Był żołnierzem Armii Krajowej, a później Narodowego Zjednoczenia Wojskowego. Zmarł - po dwóch dniach przesłuchań - 19 kwietnia 1949 roku w areszcie Powiatowego Urzędu Bezpieczeństwa Publicznego w Bielsku Podlaskim.

Teraz bliscy mężczyzny domagają się zadośćuczynienia od Skarbu Państwa.

Pełnomocnik: to kwota odczuwalna i godziwa

We wtorek (8 lutego) Sąd Rejonowy w Białymstoku odroczył kolejną rozprawę w tej sprawie. Początkowo o zadośćuczynienie wystąpiła jedna z córek zmarłego. Trzy kolejne włączyły się do procesu w trakcie jego trwania. Żądają 10 milionów złotych.

- To kwota symboliczna w przypadku, gdy chodzi o śmierć, natomiast jest kwotą odczuwalną i godziwą - powiedziała we wtorek dziennikarzom mecenas Anna Bufnal, która jest jednym z dwojga pełnomocników wnioskodawców.

Córki do dziś nie wiedzą, gdzie ojciec jest pochowany

Mężczyzna miał 48 lat, był żonaty i miał siedmioro małych dzieci. Najbliżsi do dziś (żyją cztery córki zmarłego) nie wiedzą, gdzie został pochowany.

- Rodzina została pozbawiona tak elementarnych praw, jak prawo do pochówku. Ta trauma i krzywda jest ogromna. I to jest kwota, której domagamy się, aby w jakikolwiek sposób zrekompensować i zrehabilitować śmierć ojca wnioskodawców - podkreślała mecenas.

Czytaj też: 97-letni były żołnierz Armii Krajowej chce unieważnienia wyroku sprzed 75 lat. Sąd jeszcze raz rozpatrzy sprawę

Dodała, że nie budzi wątpliwości, iż ojciec wnioskodawców został pozbawiony życia w ramach przesłuchania prowadzonego przez funkcjonariusza Urzędu Bezpieczeństwa, co znajduje potwierdzenie w dokumentacji. Zwróciła też uwagę, że wskutek tragicznej sytuacji finansowej, przynajmniej dwójka z siedmiorga dzieci wychowywała się w innych rodzinach, a wszystkie nie miały ze sobą kontaktu.

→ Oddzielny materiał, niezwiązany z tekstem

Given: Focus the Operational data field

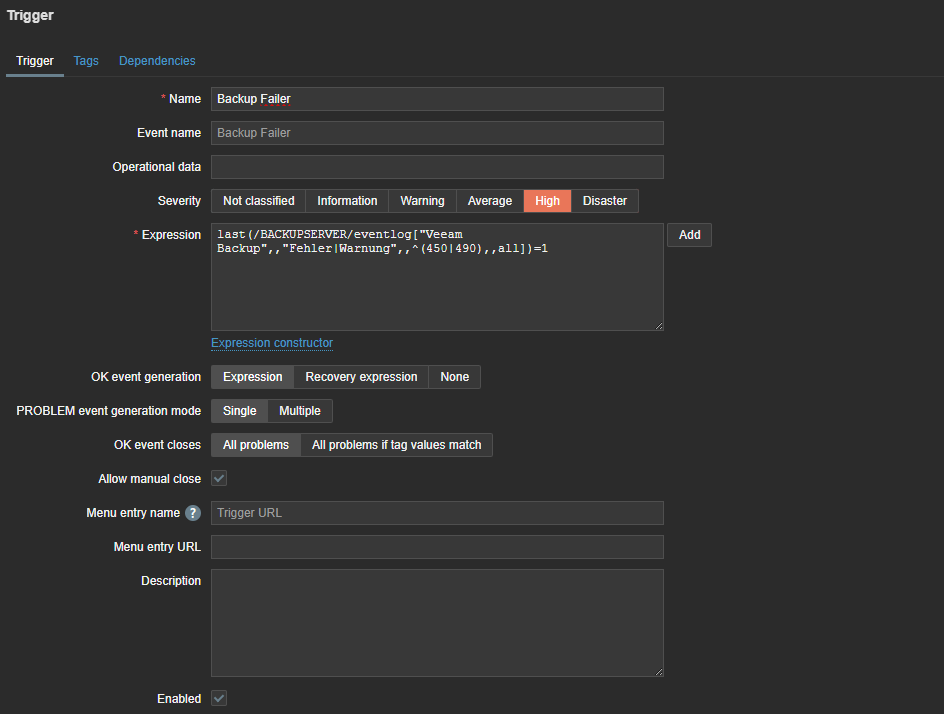Looking at the screenshot, I should click(x=437, y=167).
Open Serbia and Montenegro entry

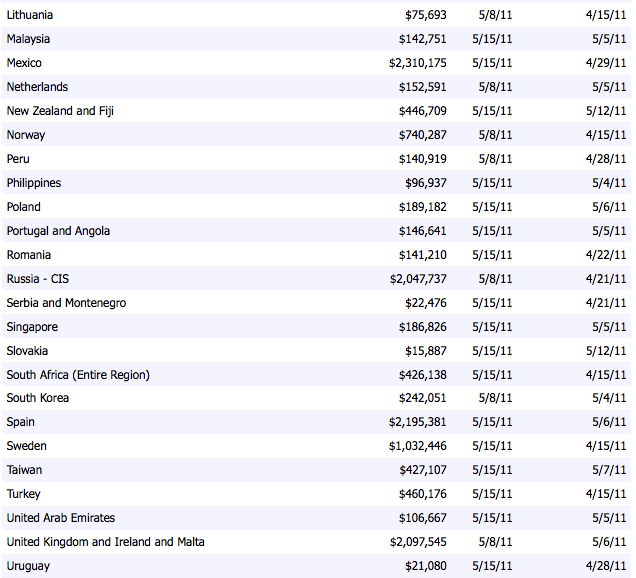66,303
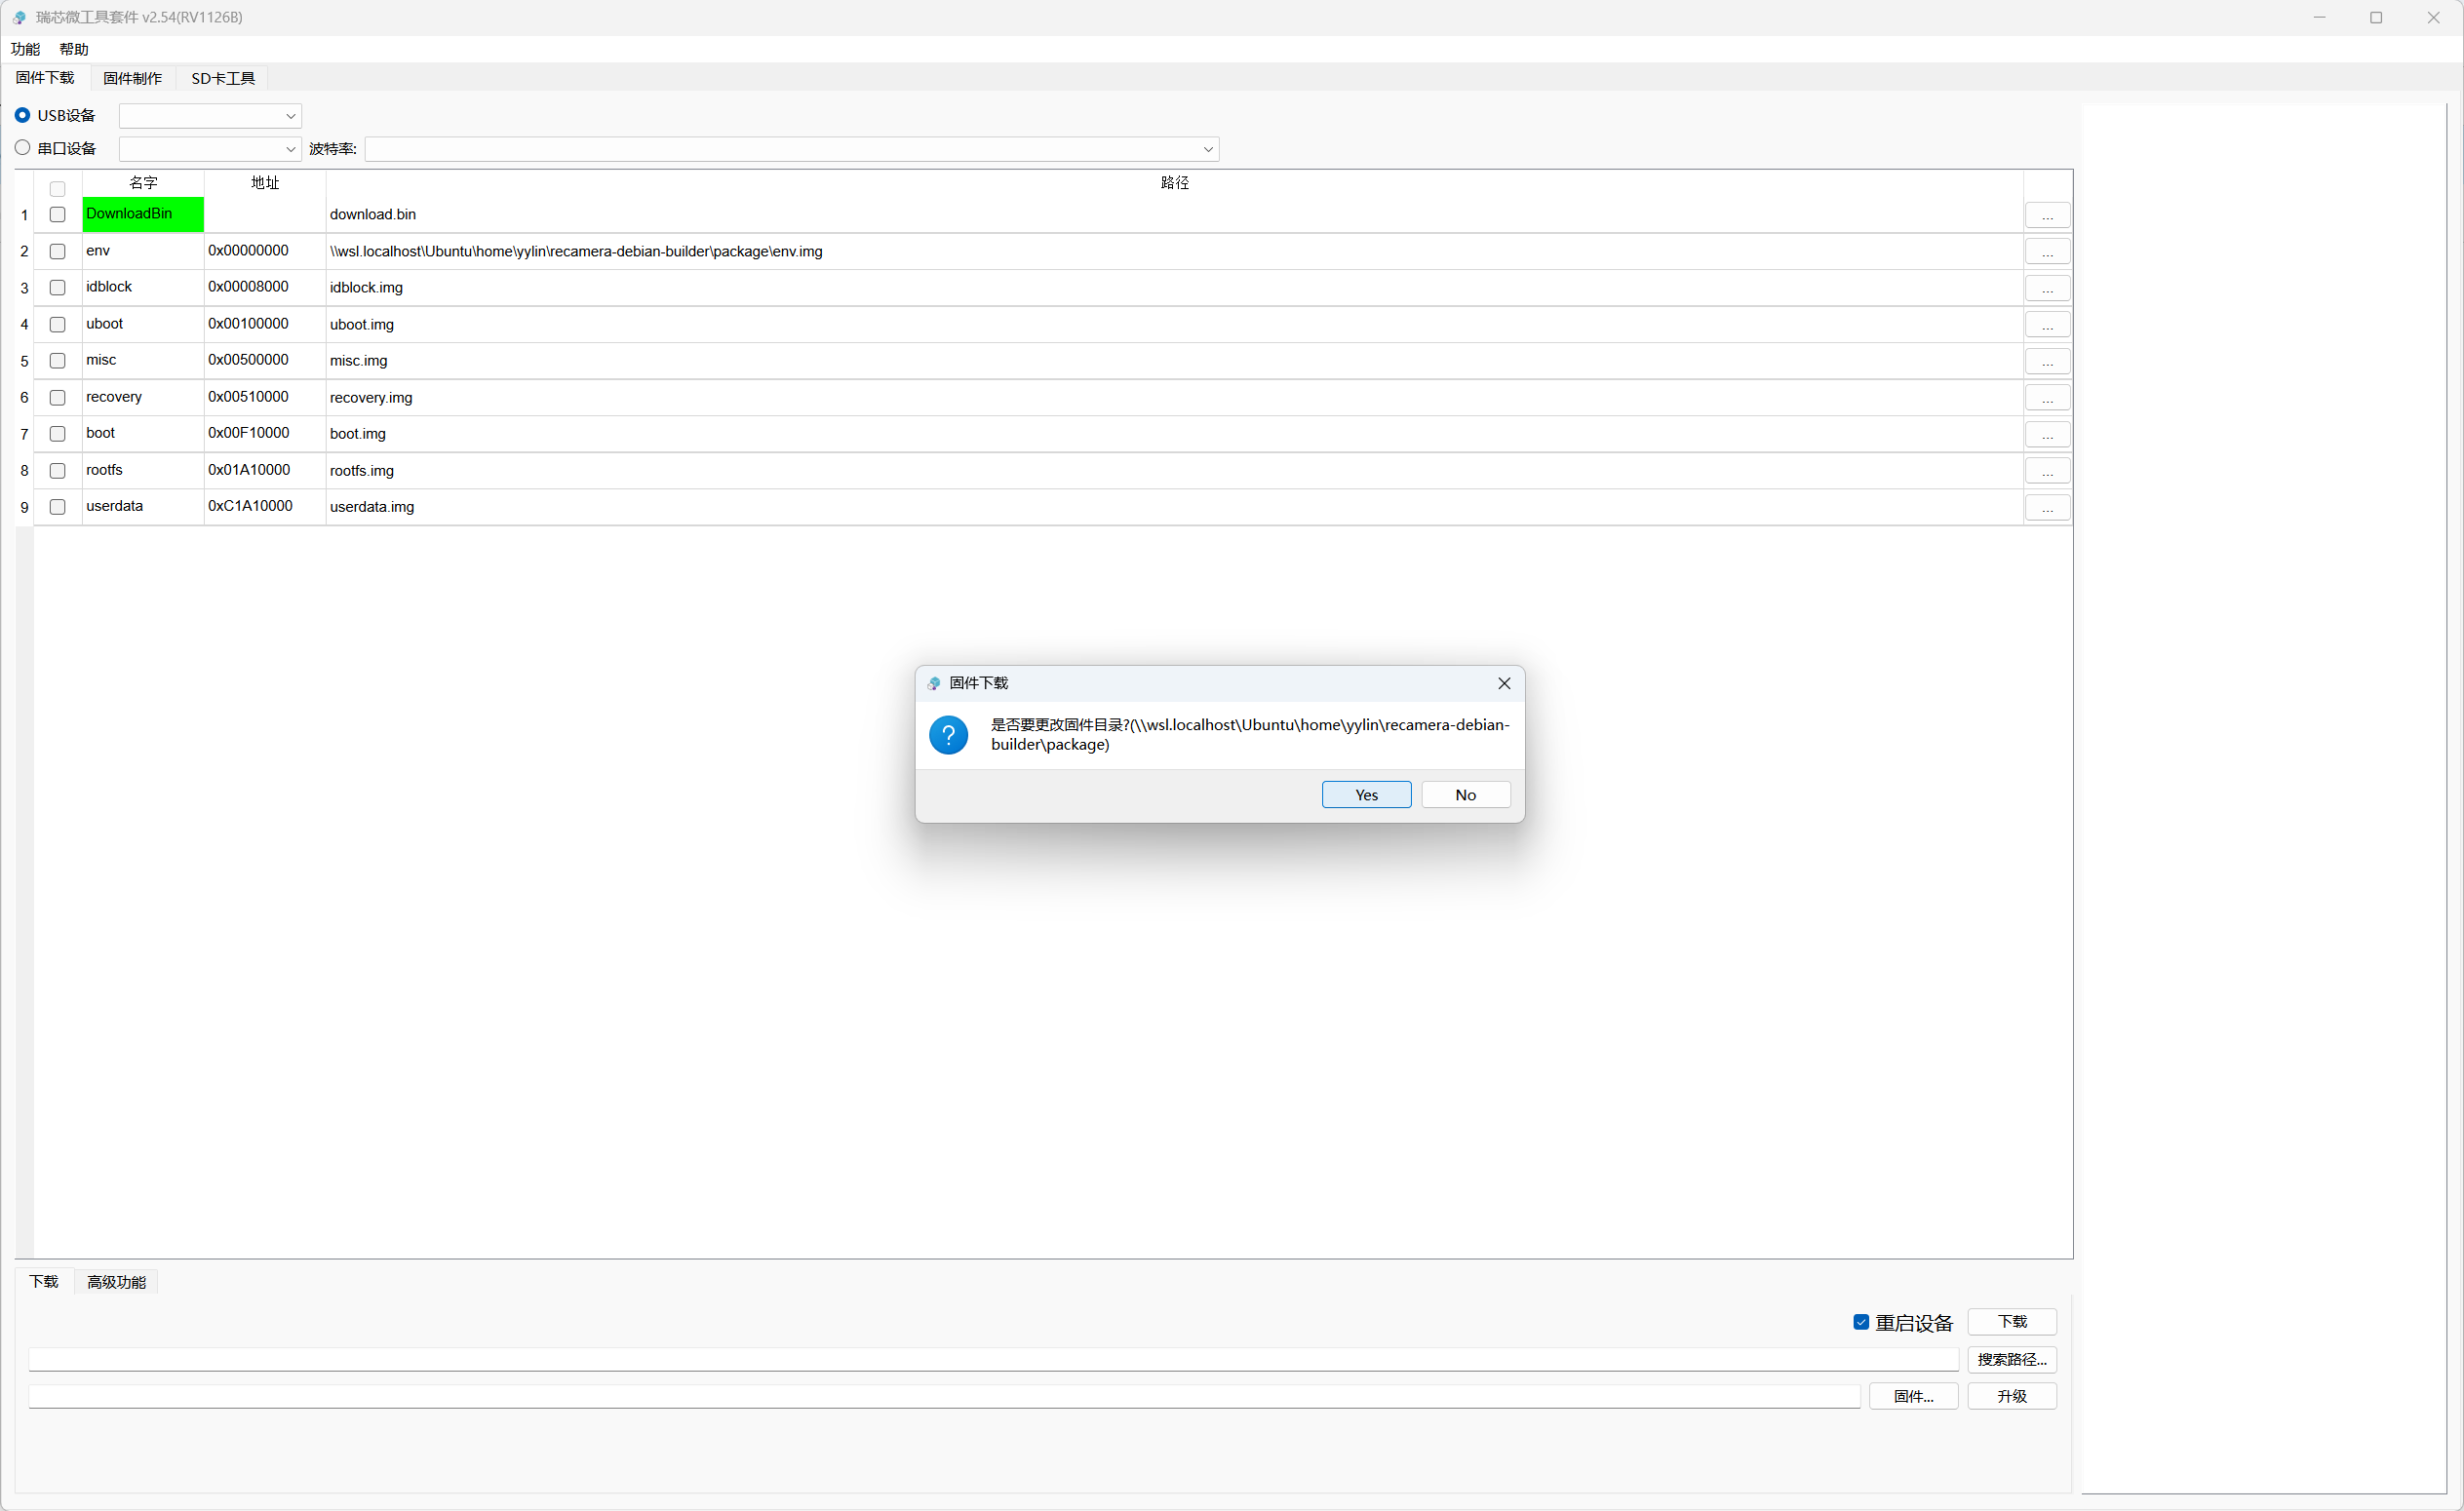This screenshot has width=2464, height=1511.
Task: Open the 帮助 menu
Action: tap(74, 49)
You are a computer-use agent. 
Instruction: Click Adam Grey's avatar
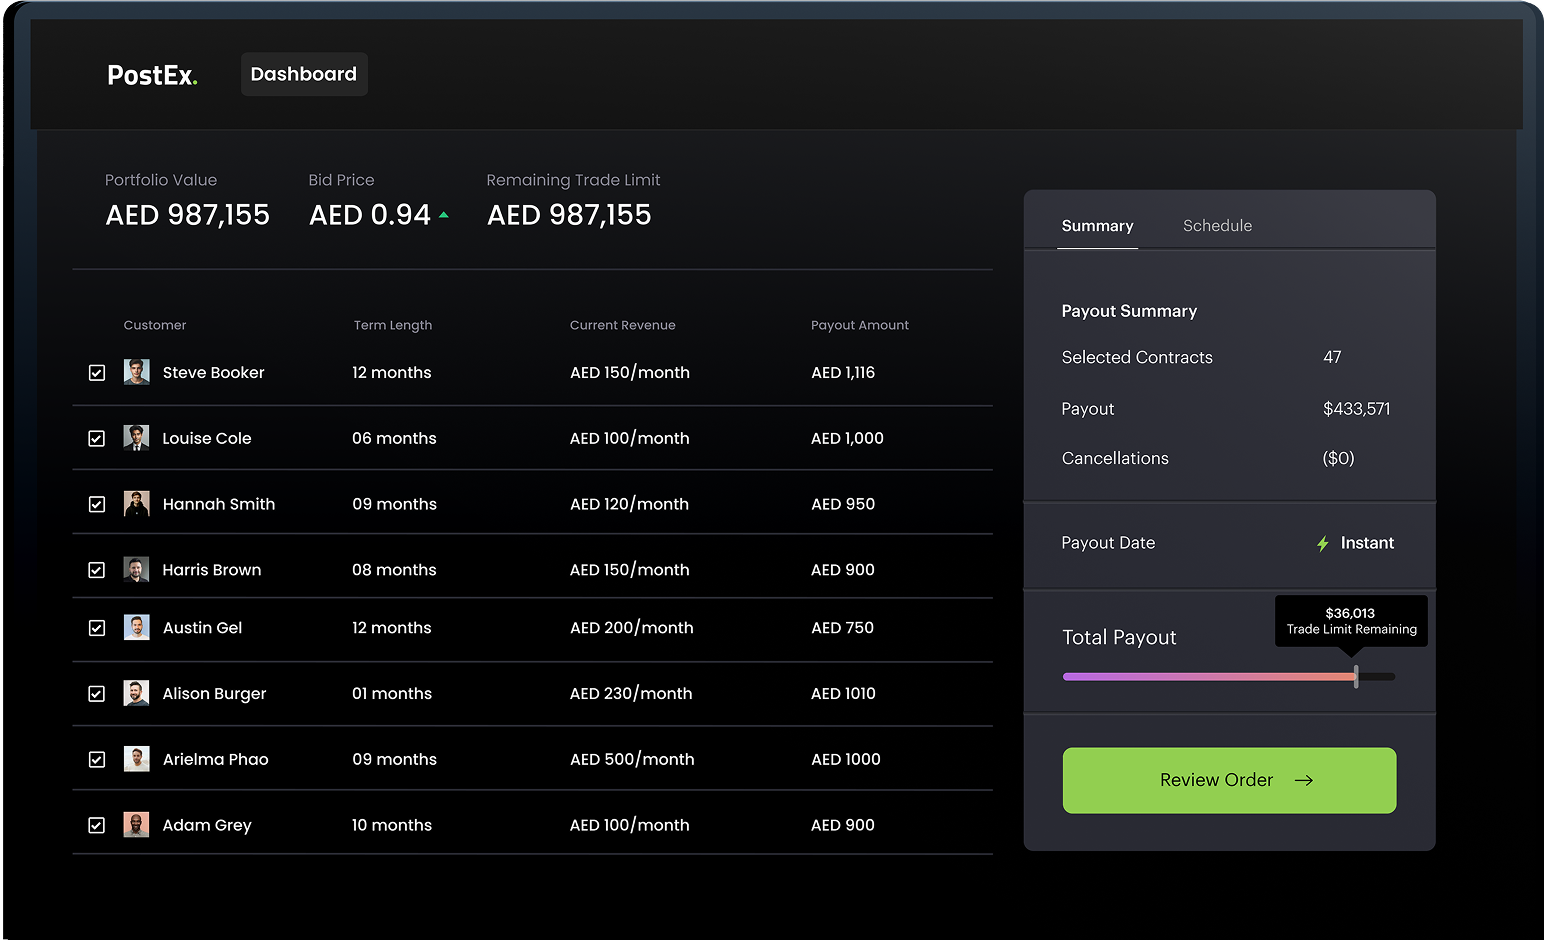click(136, 825)
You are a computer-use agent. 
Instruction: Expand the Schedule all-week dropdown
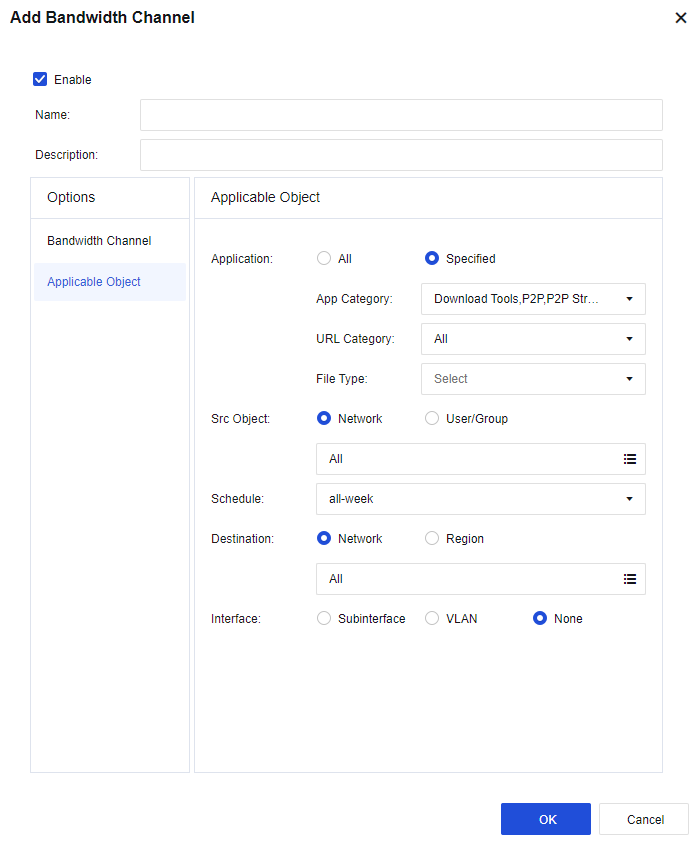click(480, 499)
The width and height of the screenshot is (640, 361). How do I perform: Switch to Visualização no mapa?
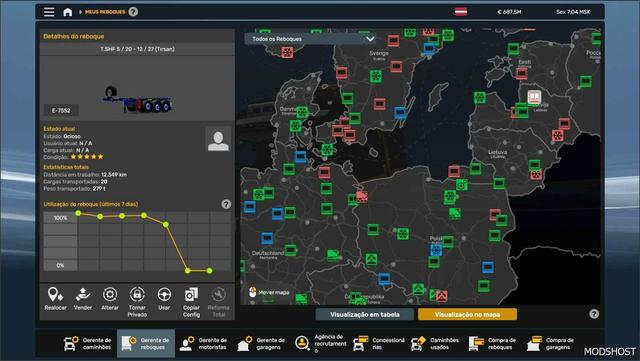tap(467, 314)
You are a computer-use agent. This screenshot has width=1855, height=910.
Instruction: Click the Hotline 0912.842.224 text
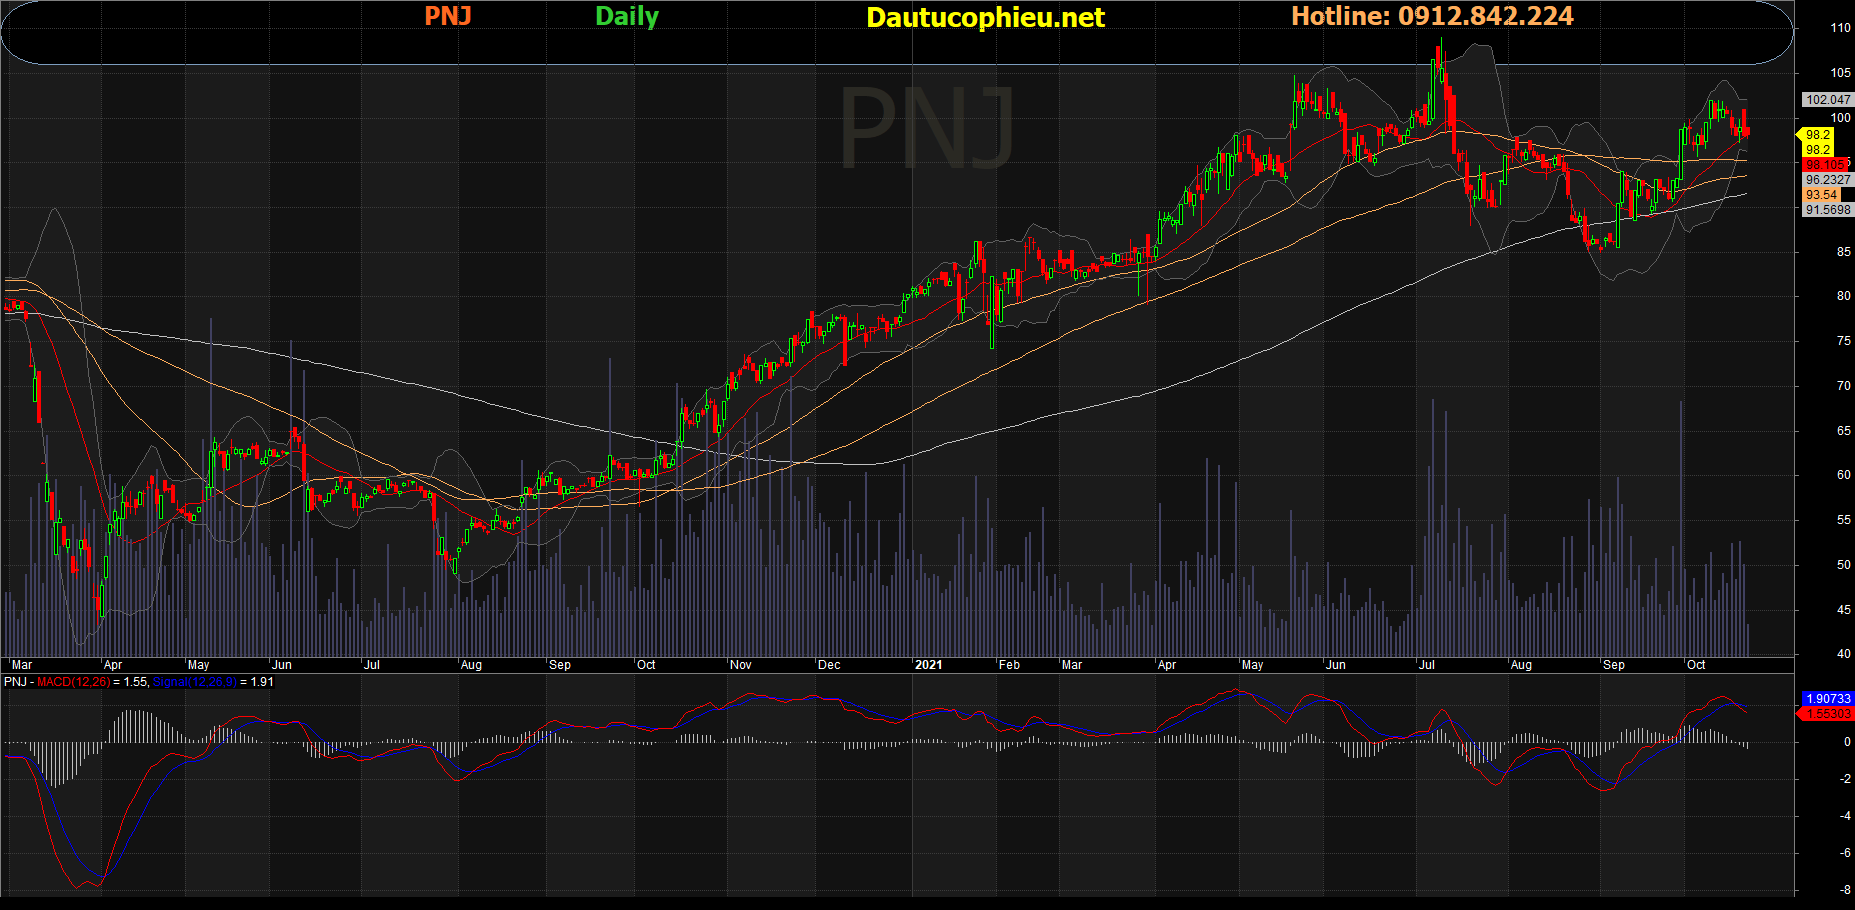pyautogui.click(x=1431, y=16)
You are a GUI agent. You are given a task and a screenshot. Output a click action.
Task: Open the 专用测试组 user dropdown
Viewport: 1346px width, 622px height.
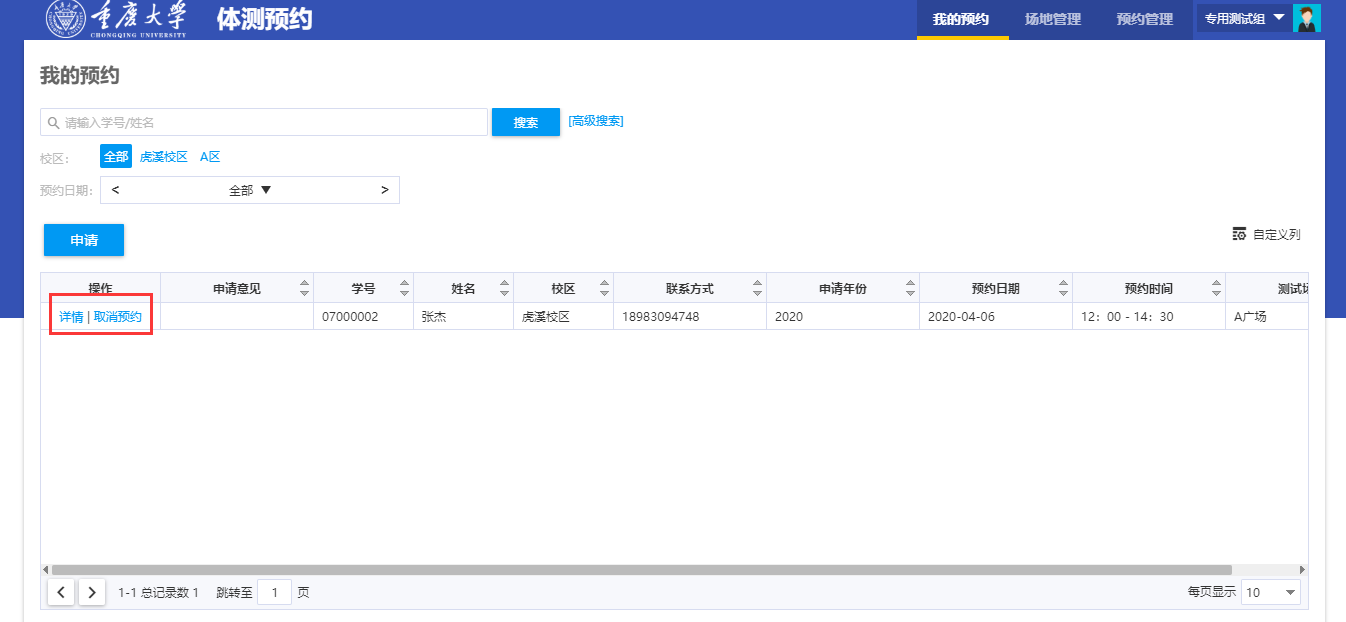click(1244, 19)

OGLĄDAJ TELEWIZJĘ NA ŻYWO W TVN24 GO >>>

- Z naszych informacji wynika, że nawet 50 lat trwało odnajdowanie się, nawiązywanie kontaktu między nimi samymi. Dla nas, jako pełnomocników, odnalezienie adresów i nawiązanie kontaktu ze wszystkimi osobami uprawnionymi do występowania w tej sprawie, było dużym wyzwaniem. Ostatnia z tych osób zgłosiła się do nas tydzień temu - mówiła Bufnal.

Sąd chce zweryfikować prawo do ubiegania się o zadośćuczynienie

Na razie nie jest znany termin kolejnej rozprawy. Białostocki sąd chce zweryfikować prawo wnioskodawców do ubiegania się o zadośćuczynienie. Pełnomocnicy mają dostarczyć dokumenty z akt stanu cywilnego. Natomiast Sąd Rejonowy w Bielsku Podlaskim został wezwany do sprostowania pomyłki w dacie śmierci żołnierza, która została popełniona w postępowaniu o uznaniu go za zmarłego.